### Exercise prompt
Write out every line of the material below exactly as it appears, changing nothing.
── Supplied material
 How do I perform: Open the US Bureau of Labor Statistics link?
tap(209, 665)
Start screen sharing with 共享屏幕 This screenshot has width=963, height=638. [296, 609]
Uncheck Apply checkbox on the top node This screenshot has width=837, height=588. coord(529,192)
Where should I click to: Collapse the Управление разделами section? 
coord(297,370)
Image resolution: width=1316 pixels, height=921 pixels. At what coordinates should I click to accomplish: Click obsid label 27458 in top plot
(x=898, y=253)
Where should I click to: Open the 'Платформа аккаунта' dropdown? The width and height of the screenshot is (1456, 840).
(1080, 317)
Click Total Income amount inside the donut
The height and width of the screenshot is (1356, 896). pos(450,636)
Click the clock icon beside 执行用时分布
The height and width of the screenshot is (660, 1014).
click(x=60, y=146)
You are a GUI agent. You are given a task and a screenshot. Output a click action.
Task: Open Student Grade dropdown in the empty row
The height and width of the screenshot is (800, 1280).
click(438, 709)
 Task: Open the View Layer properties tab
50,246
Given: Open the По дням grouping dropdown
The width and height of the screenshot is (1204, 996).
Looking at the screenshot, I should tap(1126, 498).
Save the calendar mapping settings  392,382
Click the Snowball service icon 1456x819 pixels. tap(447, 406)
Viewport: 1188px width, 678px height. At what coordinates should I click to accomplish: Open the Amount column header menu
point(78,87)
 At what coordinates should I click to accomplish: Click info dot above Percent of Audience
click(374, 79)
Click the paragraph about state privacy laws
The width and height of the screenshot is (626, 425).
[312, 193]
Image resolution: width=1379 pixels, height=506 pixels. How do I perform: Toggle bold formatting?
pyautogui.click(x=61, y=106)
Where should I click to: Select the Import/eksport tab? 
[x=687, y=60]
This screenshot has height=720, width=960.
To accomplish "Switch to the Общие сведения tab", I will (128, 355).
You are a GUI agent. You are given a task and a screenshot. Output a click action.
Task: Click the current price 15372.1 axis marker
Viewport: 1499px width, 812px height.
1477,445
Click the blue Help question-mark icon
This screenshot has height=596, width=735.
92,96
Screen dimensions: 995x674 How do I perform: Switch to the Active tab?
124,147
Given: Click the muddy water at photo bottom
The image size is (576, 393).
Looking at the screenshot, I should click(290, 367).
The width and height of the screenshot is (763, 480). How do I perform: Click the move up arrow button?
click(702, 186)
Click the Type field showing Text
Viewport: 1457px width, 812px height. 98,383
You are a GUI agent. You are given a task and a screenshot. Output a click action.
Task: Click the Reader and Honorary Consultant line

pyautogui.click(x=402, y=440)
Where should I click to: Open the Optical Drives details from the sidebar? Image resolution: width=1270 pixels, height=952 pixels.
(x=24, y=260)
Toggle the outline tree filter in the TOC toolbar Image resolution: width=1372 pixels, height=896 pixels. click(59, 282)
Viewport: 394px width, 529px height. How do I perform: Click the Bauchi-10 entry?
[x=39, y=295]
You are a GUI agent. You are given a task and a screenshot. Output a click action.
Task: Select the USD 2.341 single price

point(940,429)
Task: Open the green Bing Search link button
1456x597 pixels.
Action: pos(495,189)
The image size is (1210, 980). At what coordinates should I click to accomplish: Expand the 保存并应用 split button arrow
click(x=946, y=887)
────
### Complete output
 How do I perform: Open the US Bureau of Labor Statistics link?
tap(209, 665)
Start screen sharing with 共享屏幕 This screenshot has width=963, height=638. [296, 609]
Uncheck Apply checkbox on the top node This screenshot has width=837, height=588. coord(529,192)
Where should I click to: Collapse the Управление разделами section? 
coord(297,370)
Image resolution: width=1316 pixels, height=921 pixels. At what coordinates should I click to accomplish: Click obsid label 27458 in top plot
(x=898, y=253)
Where should I click to: Open the 'Платформа аккаунта' dropdown? The width and height of the screenshot is (1456, 840).
(1080, 317)
Click Total Income amount inside the donut
The height and width of the screenshot is (1356, 896). pos(450,636)
Click the clock icon beside 执行用时分布
The height and width of the screenshot is (660, 1014).
click(x=60, y=146)
You are a GUI agent. You are given a task and a screenshot. Output a click action.
Task: Open Student Grade dropdown in the empty row
The height and width of the screenshot is (800, 1280).
click(438, 709)
 Task: Open the View Layer properties tab
50,246
Given: Open the По дням grouping dropdown
The width and height of the screenshot is (1204, 996).
Looking at the screenshot, I should tap(1126, 498).
Save the calendar mapping settings  392,382
Click the Snowball service icon 1456x819 pixels. tap(447, 406)
Viewport: 1188px width, 678px height. At what coordinates should I click to accomplish: Open the Amount column header menu
point(78,87)
 At what coordinates should I click to accomplish: Click info dot above Percent of Audience
click(374, 79)
Click the paragraph about state privacy laws
The width and height of the screenshot is (626, 425).
[312, 193]
Image resolution: width=1379 pixels, height=506 pixels. How do I perform: Toggle bold formatting?
pyautogui.click(x=61, y=106)
Where should I click to: Select the Import/eksport tab? 
[x=687, y=60]
This screenshot has height=720, width=960.
To accomplish "Switch to the Общие сведения tab", I will (128, 355).
You are a GUI agent. You are given a task and a screenshot. Output a click action.
Task: Click the current price 15372.1 axis marker
Viewport: 1499px width, 812px height.
1477,445
Click the blue Help question-mark icon
This screenshot has height=596, width=735.
92,96
Screen dimensions: 995x674 How do I perform: Switch to the Active tab?
124,147
Given: Click the muddy water at photo bottom
The image size is (576, 393).
Looking at the screenshot, I should click(290, 367).
The width and height of the screenshot is (763, 480). How do I perform: Click the move up arrow button?
click(702, 186)
Click the Type field showing Text
Viewport: 1457px width, 812px height. 98,383
You are a GUI agent. You are given a task and a screenshot. Output a click action.
Task: Click the Reader and Honorary Consultant line

pyautogui.click(x=402, y=440)
Where should I click to: Open the Optical Drives details from the sidebar? Image resolution: width=1270 pixels, height=952 pixels.
(x=24, y=260)
Toggle the outline tree filter in the TOC toolbar Image resolution: width=1372 pixels, height=896 pixels. click(59, 282)
Viewport: 394px width, 529px height. How do I perform: Click the Bauchi-10 entry?
[x=39, y=295]
You are a GUI agent. You are given a task and a screenshot. Output a click action.
Task: Select the USD 2.341 single price

point(940,429)
Task: Open the green Bing Search link button
1456x597 pixels.
Action: pos(495,189)
The image size is (1210, 980). At what coordinates should I click to accomplish: Expand the 保存并应用 split button arrow
click(x=946, y=887)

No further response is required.